If the State Department made a decision to decertify the territory, it still would ultimately fall to Trump whether to decide to end some, all, or none of the privileges Hong Kong now enjoys.
Under the "one country, two systems" arrangement, Hong Kong is promised a high degree of autonomy and democratic freedoms not available in mainland China.
China's leaders have dismissed popular anger in Hong Kong and instead portrayed last year's protests as a foreign-sponsored plot to destabilise the motherland.
They emerged from the West Kowloon magistrates court to applause, and led the crowds in chants together with "stand for Hong Kong, fight for freedom".
But Hong Kong is heading for elections to its own legislature in September and if last year's success for pro-democracy parties in district elections is repeated, government bills could be blocked. "A broad-brush interpretation of this law would signal the end of Hong Kong as we know it".
Article 23 of Hong Kong's mini-constitution, the Basic Law, says the city must enact national security laws to prohibit "treason, secession, sedition (and) subversion" against the Chinese government.
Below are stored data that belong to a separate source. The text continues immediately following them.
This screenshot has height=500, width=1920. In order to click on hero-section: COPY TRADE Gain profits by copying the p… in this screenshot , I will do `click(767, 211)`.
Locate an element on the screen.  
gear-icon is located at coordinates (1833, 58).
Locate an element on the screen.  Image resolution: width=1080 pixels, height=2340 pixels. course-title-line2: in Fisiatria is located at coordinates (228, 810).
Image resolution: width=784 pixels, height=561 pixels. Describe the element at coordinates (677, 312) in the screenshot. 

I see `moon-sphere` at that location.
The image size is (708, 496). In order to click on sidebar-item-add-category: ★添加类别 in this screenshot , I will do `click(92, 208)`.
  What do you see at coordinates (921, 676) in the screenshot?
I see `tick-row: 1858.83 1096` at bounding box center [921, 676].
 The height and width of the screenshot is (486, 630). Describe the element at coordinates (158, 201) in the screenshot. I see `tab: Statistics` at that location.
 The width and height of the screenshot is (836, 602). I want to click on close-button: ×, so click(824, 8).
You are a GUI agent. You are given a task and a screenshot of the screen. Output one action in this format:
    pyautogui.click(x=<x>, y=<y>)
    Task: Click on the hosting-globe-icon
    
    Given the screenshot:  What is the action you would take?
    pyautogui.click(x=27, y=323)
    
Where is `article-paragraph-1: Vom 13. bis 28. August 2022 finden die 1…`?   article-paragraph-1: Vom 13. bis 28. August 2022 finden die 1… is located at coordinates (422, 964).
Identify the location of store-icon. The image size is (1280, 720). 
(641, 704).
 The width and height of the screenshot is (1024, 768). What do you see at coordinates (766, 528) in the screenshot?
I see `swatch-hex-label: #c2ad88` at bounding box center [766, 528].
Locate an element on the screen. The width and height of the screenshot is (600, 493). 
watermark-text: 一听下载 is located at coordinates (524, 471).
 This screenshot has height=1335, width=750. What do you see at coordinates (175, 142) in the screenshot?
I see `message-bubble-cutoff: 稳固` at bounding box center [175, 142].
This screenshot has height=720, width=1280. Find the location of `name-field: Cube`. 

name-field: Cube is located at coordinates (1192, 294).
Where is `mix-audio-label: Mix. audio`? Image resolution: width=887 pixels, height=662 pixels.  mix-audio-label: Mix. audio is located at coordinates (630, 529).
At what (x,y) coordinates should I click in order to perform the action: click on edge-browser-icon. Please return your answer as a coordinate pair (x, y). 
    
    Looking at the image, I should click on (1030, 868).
Signed into law in late November, it requires the State Department to certify annually whether Hong Kong is "sufficiently autonomous" to warrant the special USA trading privileges distinguishing it from mainland China. "Carrie Lam will have to live with her conscience", he said.
"If the national security legislation is not done during the annual session of the National People's Congress or shortly afterwards, is there any guarantee that it can be passed by the [Legislative Council] in the next two years?" the source wondered.
"China saying it wants to "improve" Hong Kong by stripping all its people's rights [and] liberties", he wrote in a tweet.